Uriel’s childhood in San Bernardino was marked by challenges and the absence of a nurturing family environment. Growing up with an emotionally distant father, Uriel never experienced the love he needed.
“Mostly he was not good to be around,” said Uriel of his father, “although he did provide a roof. I would say I had a father, but not really that bond (one has with a) father. I was always trying to gain his love, endlessly wanting his approval.”
Uriel got caught up in an auto theft that left him serving a year in juvenile hall. “I didn’t want to leave,” he said. “I loved it. I was able to go to school and there were other kids around. I learned to love learning there.
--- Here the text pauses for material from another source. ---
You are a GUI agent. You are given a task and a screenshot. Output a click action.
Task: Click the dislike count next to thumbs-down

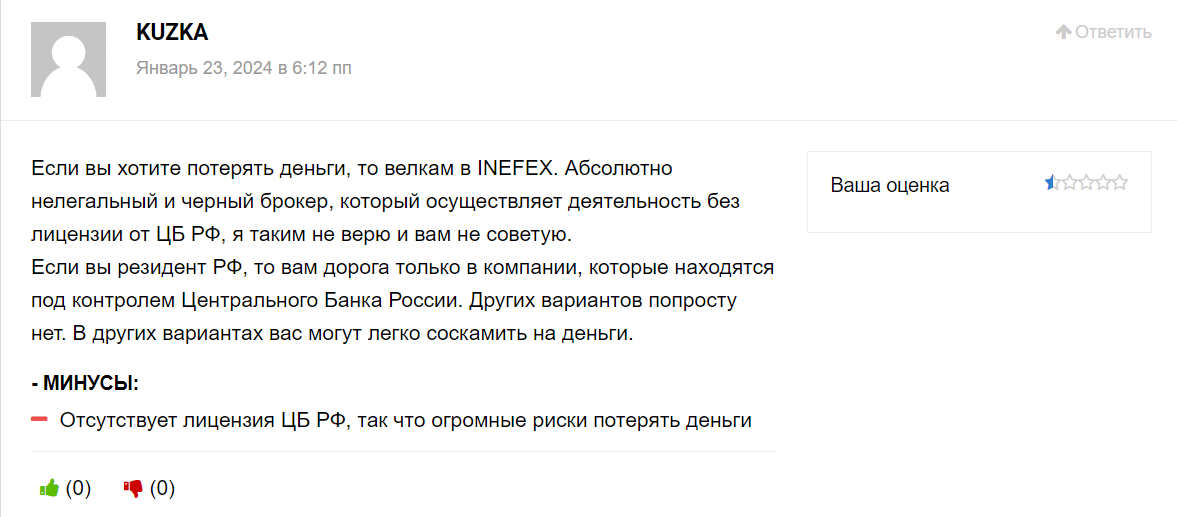click(x=162, y=489)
It was one of those high points in my life. It really changed things for me because I actually had structure and people who cared.”
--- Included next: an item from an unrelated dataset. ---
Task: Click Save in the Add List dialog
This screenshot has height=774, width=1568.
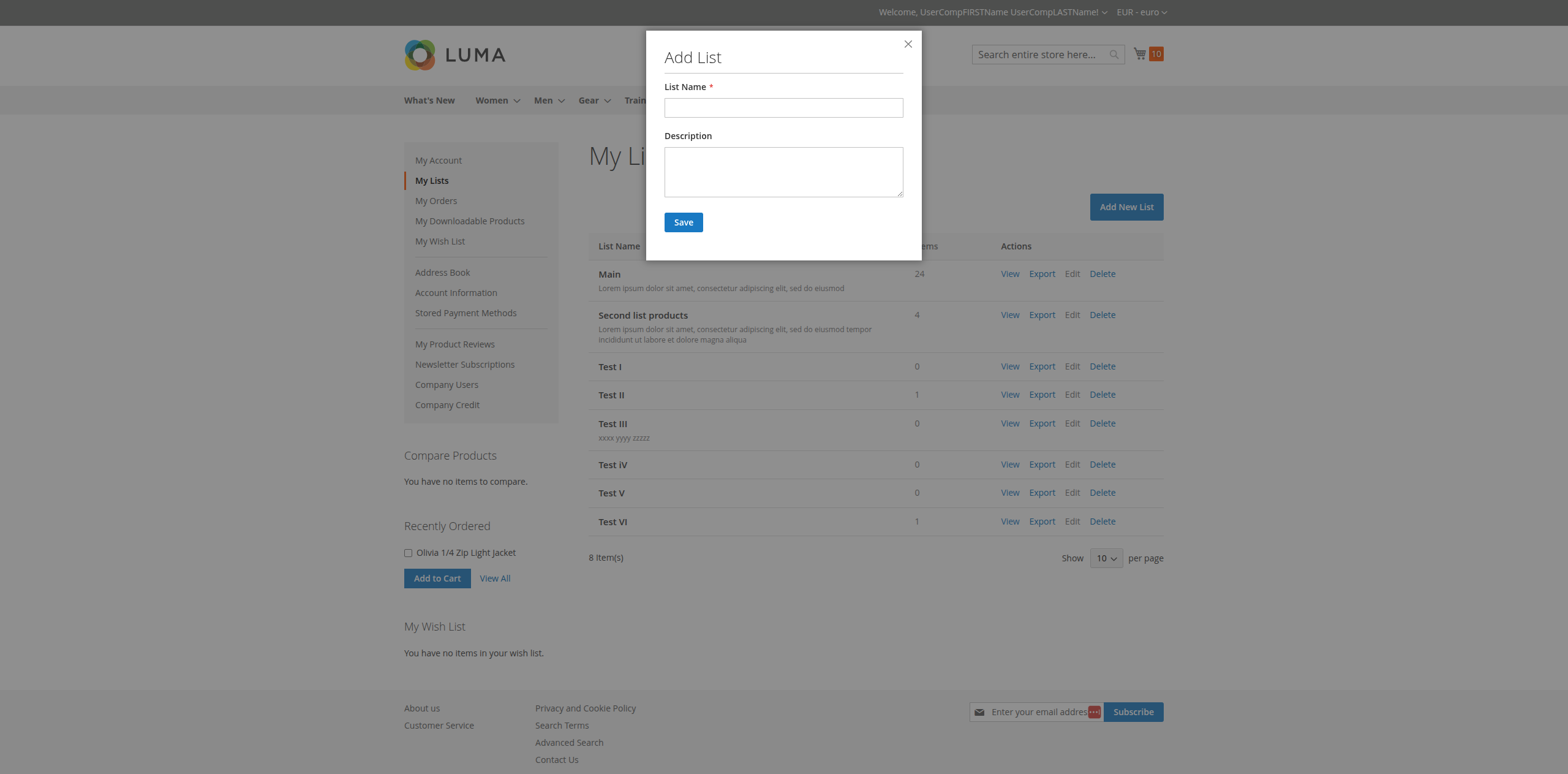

At 14, he moved out and started working. After eight years working, the economic downturn of 2008 hit and he lost his job. Uriel had married and had three kids. “We went through a horrible divorce. My wife had suffered from postpartum. We had a terrible custody battle.
“Slowly, I kind of gave up,” he said, tearing up. “So the next part of my life was without them. And me just trying to ignore that fact. It’s hard because I don’t ever talk about this because it brings up these emotions. But I’m glad I’m finally somewhere where I am able to talk about it.”
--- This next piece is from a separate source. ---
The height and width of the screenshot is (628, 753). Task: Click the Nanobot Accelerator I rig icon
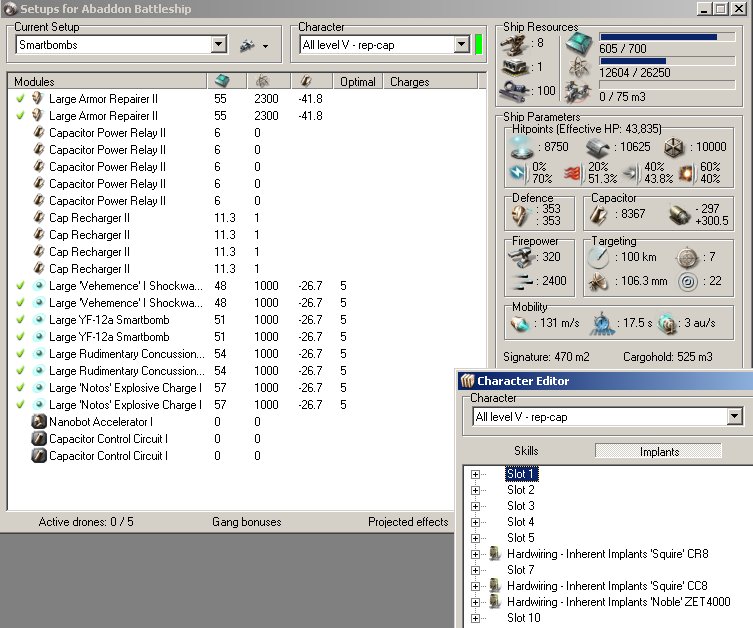click(39, 422)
Uriel came to Renewed Hope after he wound up homeless. He slept at the beach for a while, and then ended up in East LA. He was sleeping at a busway when a shootout broke out near him. That’s when he got help.
Uriel arrived in October. “When I saw this place, I was like, ‘This is just too good to be true.’” Uriel started working the program and reading. “It’s like 20 mirrors are looking at you and you are seeing different angles of your life. (The studies) helped me put together a lot of events that happened in my childhood.”
Uriel also received word recently that he could potentially get his kids back. “That’s my number one priority right now. I’m just praying, and working on getting my kids.”
Uriel plans to attain stable housing and have his kids and his mom move in. He’s looking for guidance on his future career, but is interested in working with kids and families. “I have these different thoughts about where I want to be, but I pray to God to take me there,” he said. “I just let Him guide me. And I follow my heart, knowing it will be in His will.”
His advice for others is simple: have patience and trust God. “Sometimes we want to do things our way and it just all collapses. This is a good place to heal from the mental wounds you have, spiritually and physically. And then after that, it’s time to grow.
“This place is not only changing lives, but transforming souls.”